Манифестом Жуковского-поэта считается стихотворение «Невыразимое» (1819), имеющее авторский подзаголовок «отрывок». Его композиция строится на цепочке риторических вопросов и ответов, представляющих, по сути, вариацию тех же вопросов.
«Что наш язык земной пред дивною природой?» – спрашивает поэт в начале стихотворения.
«Но льзя ли в мертвое живое передать? / Кто мог создание в словах пересоздать? / Невыразимое подвластно ль выраженью?..» – продолжается это вопрошание через несколько стихов.
Ответ на заданный вопрос дается сразу же:
Хотим прекрасное в полете удержать,
Ненареченному хотим названье дать –
И обессиленно безмолвствует искусство!
Однако сразу возникает парадокс: на этом безапелляционном восклицании стихотворение не оканчивается, а, в сущности, лишь начинается. Поэт сразу же рисует пейзаж, пытаясь прекрасное в полете удержать, дать название ненареченному, передать живое (природу) «мертвыми» словами.

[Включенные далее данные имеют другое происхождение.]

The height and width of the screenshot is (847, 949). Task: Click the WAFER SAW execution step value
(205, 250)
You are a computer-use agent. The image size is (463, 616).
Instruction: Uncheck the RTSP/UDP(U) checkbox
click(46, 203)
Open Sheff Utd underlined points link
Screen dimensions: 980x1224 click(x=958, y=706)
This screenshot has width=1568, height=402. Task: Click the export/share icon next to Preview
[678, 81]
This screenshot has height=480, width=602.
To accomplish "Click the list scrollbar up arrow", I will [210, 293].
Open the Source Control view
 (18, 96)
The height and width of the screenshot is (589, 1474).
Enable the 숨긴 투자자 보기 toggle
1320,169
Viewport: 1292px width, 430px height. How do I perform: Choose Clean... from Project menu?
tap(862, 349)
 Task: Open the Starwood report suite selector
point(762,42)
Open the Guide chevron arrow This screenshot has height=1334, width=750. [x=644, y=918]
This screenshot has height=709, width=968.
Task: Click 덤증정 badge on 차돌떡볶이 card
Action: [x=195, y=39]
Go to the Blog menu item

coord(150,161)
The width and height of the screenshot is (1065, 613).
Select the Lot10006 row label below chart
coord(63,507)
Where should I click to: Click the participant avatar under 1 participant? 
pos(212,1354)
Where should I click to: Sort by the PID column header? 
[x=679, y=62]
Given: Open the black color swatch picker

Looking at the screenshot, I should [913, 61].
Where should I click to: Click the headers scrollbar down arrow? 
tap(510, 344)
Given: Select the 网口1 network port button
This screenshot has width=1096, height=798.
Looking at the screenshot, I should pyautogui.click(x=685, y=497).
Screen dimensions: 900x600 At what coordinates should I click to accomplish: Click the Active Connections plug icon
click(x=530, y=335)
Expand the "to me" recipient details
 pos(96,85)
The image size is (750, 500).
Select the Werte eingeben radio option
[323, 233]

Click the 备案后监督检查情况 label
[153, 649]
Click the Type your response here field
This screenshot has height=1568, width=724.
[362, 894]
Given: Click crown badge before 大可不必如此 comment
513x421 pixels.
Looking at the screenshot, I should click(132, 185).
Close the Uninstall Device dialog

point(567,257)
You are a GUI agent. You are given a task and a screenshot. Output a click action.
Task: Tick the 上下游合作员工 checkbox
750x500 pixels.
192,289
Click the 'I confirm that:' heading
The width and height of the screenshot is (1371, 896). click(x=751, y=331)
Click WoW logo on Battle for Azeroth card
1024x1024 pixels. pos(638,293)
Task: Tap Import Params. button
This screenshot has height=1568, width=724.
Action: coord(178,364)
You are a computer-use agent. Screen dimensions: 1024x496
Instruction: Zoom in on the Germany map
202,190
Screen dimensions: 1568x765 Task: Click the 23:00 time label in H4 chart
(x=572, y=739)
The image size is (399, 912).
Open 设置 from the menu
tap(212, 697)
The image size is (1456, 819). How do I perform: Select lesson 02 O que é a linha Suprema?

Что видимо очам – сей пламень облаков,
По небу тихому летящих,
Сие дрожанье вод блестящих,
Сии картины берегов
В пожаре пышного заката –
Сии столь яркие черты –
Легко их ловит мысль крылата,
И есть слова для их блестящей красоты.
Оказывается, мир природы допускает претворение в слове. Слов нет для другого, для передачи того, «что слито с сей блестящей красотой»: смутных чувств воспринимающего этот пейзаж субъекта, его воспоминаний о прошлом, его стремления к далекому будущему, наконец, его ощущения Бога, «присутствия Создателя в созданье».
Перечисление предметов истинно невыразимого увенчивается последним риторическим вопросом и эффектным афоризмом:
Какой для них язык?.. Горё душа летит,
Все необъятное в единый вздох теснится,
И лишь молчание приятно говорит.
Однако в романтической лирике, в том числе и у Жуковского, этот отрицательный ответ является не последней точкой, а трудной задачей.
Невыразимое – одна из лирических тем , постоянный поэтический мотив. После Жуковского похожие лирические сентенции мы встретим у Ф. И. Тютчева и А. А. Фета.
Как сердцу высказать себя?
Другому как понять тебя?
Поймет ли он, чем ты живешь?
Мысль изреченная есть ложь.
Взрывая, возмутишь ключи, –
Питайся ими – и молчи.
( Тютчев. «Silentium!» <Молчание>, 1830 )
Но память былого
Все крадется в сердце тревожно…
О, если б без слова
Сказаться душой было можно!
( Фет. «Как мошки зарею…», 1844 )
Но пафос поэзии Жуковского, его постоянная художественная задача заключается в том, чтобы найти для этого невыразимого адекватный язык, поймать смутное чувство в сеть слов.
Двумя главными жанрами, определившими творчество Жуковского, были баллада и элегия. Они служили осуществлению разных романтических принципов.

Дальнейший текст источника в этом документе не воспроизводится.